De santé fragile et de caractère peu mondain, Couperin mène une honnête carrière de musicien et de professeur, apprécié cependant des grands, aux yeux desquels seul Louis Marchand est de taille à rivaliser avec lui. Peu d’événements de sa vie personnelle sont notables, si ce n’est la disparition d’un de ses fils François-Laurent qui quitte le domicile paternel sans presque jamais y revenir. Ses deux filles sont elles-mêmes des musiciennes accomplies : Marie-Madeleine (1690-1742) a été religieuse et organiste à l’abbaye de Maubuisson, tandis que Marguerite-Antoinette (1705-1778) est devenue claveciniste de la Chambre du Roi. Vers la fin de sa vie, il abandonne progressivement ses diverses charges, notamment à la Chapelle royale et sa tribune à l’orgue de Saint-Gervais.
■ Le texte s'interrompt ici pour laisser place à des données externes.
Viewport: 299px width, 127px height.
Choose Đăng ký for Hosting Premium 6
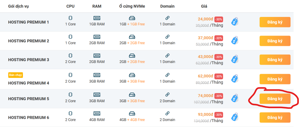pos(275,118)
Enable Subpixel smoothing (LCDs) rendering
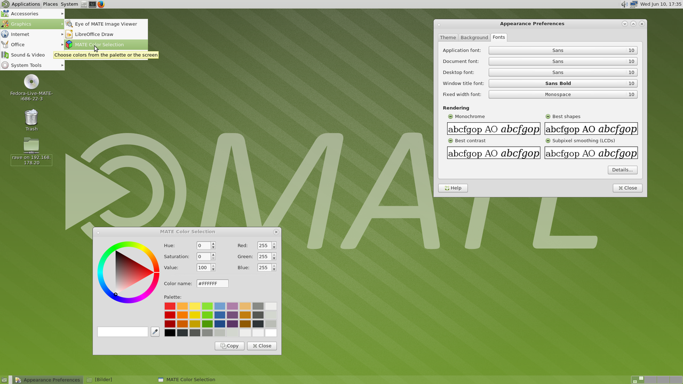The width and height of the screenshot is (683, 384). [x=548, y=141]
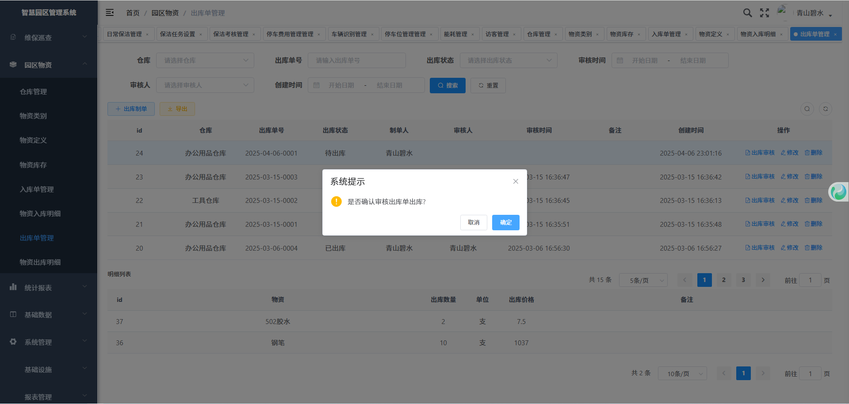Viewport: 849px width, 404px height.
Task: Open the 仓库 selection dropdown
Action: (205, 61)
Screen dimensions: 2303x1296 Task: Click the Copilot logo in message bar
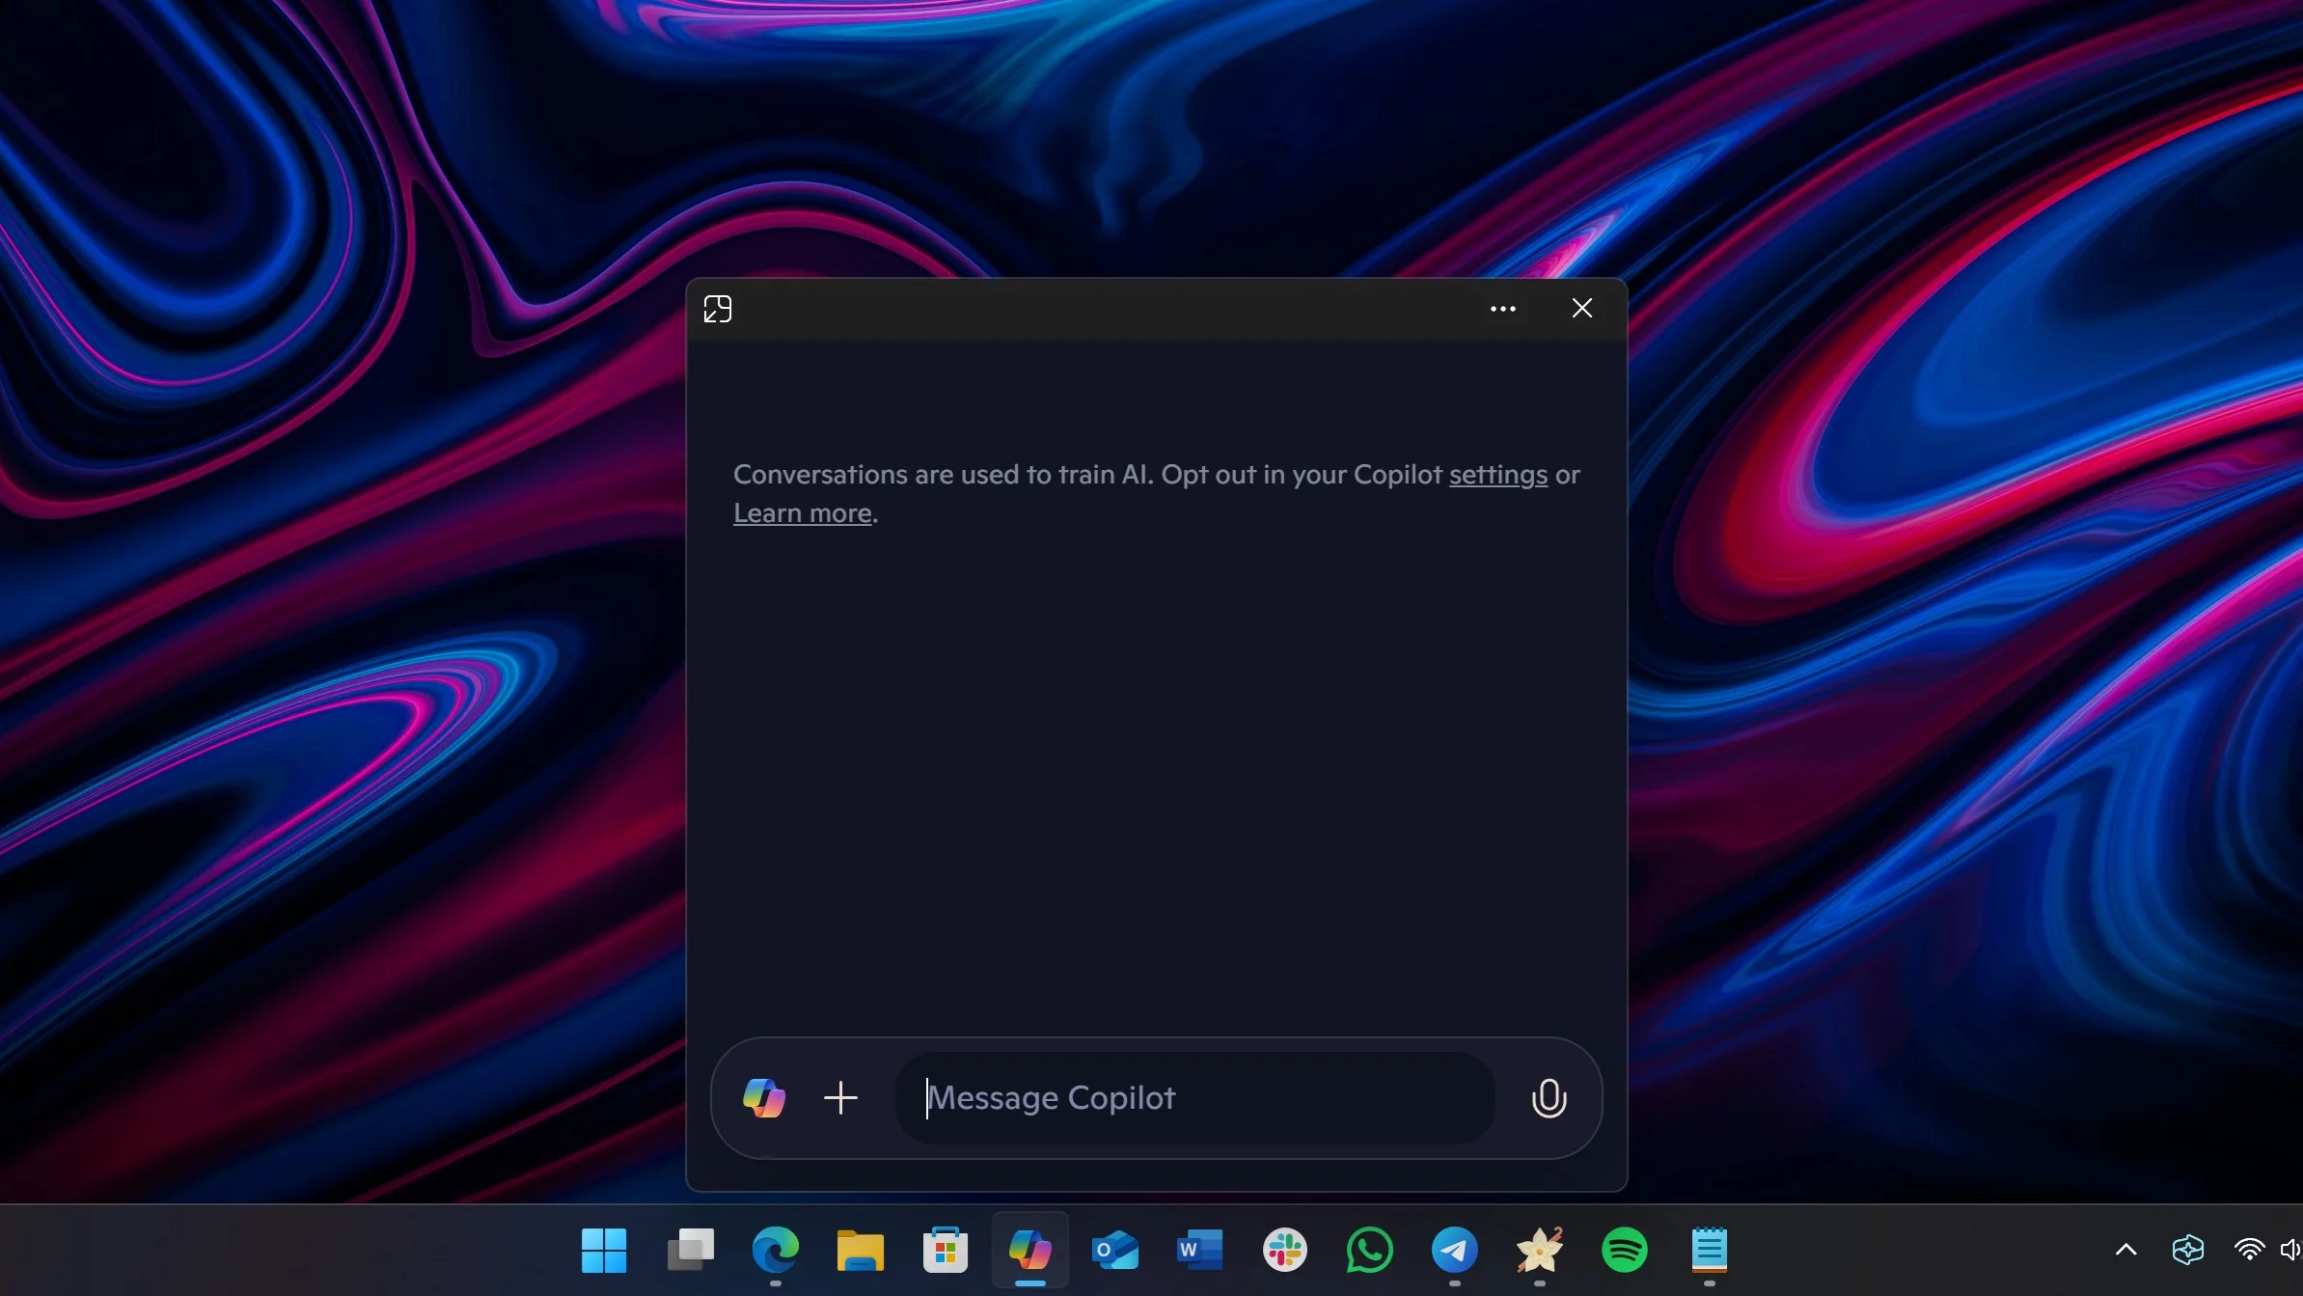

Couperin est avant tout, avec Jean-Philippe Rameau, le grand maître du clavecin en France au XVIIIe siècle, tant par la quantité de ses pièces que par leur qualité. Son œuvre comprend quatre livres divisés en un total de vingt-sept ordres. Les premiers ordres se rattachent encore, bien qu’assez librement, à la suite traditionnelle et comportent généralement un nombre de pièces important : jusqu’à vingt-deux pour le second ordre. Mais à partir du Second livre, toutes les références aux airs de danse disparaissent. Progressivement, Couperin y élabore un style qui lui est très personnel, fait d’une poésie discrète, d’une atmosphère élégiaque et d’une technique qui ne se laisse jamais dominer par la virtuosité ou les effets.
Malgré les années passées à tenir les orgues de l’église de Saint-Gervais et de la Chapelle royale, François Couperin — de manière aussi regrettable que nombre de ses confrères organistes — n’a laissé pour cet instrument que deux messes, œuvres de jeunesse, qui constituent néanmoins un des sommets du répertoire français classique.
Il décède à Paris le 11 septembre 1733 et est enterré au cimetière Saint-Joseph.